What the task requires:
Count the lines below that hold "this". Give the number without comment.

(Data extracted from a collection)
================================

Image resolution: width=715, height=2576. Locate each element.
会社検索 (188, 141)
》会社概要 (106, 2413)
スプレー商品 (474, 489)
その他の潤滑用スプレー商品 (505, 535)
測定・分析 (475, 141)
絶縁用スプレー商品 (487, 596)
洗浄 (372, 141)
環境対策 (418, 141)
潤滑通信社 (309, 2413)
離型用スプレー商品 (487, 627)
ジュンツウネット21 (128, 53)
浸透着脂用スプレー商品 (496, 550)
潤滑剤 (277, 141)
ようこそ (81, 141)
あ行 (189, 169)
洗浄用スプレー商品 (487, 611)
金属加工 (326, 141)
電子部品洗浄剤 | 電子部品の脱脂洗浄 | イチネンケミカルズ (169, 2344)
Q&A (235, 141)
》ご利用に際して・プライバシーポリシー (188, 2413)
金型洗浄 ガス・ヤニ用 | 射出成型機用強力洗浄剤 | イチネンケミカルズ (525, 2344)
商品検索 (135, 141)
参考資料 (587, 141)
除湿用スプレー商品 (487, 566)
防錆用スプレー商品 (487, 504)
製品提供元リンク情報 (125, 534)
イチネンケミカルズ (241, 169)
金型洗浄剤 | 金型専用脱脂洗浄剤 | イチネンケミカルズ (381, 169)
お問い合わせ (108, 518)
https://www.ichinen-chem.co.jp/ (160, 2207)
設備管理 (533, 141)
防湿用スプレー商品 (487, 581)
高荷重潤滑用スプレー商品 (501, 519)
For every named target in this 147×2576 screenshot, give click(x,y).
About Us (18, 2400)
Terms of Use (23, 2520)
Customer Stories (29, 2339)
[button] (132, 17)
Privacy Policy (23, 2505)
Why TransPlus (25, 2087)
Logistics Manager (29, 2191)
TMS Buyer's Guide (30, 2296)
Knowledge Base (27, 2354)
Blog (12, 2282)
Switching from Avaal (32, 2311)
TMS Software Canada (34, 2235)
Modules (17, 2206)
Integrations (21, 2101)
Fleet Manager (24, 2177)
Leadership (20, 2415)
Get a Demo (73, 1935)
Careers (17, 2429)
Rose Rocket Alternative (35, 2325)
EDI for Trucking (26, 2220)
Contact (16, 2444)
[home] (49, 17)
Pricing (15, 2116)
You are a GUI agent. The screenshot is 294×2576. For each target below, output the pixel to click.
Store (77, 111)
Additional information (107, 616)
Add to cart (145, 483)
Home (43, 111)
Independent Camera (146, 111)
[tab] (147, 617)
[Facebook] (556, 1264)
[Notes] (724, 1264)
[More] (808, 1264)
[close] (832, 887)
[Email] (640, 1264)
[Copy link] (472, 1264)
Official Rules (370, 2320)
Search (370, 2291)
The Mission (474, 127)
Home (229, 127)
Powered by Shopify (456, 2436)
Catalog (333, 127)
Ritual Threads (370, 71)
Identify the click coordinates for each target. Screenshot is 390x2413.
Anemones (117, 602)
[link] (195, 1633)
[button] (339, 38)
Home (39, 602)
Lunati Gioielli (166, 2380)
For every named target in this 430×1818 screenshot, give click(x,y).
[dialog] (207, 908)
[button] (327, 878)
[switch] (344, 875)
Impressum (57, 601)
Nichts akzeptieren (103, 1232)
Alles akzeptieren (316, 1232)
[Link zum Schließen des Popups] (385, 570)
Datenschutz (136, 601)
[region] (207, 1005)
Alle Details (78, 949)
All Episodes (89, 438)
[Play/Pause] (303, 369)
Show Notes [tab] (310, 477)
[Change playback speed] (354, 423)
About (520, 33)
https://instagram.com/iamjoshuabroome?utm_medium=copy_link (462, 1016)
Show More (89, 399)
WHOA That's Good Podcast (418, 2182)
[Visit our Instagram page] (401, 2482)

================================

Solved exercise:
2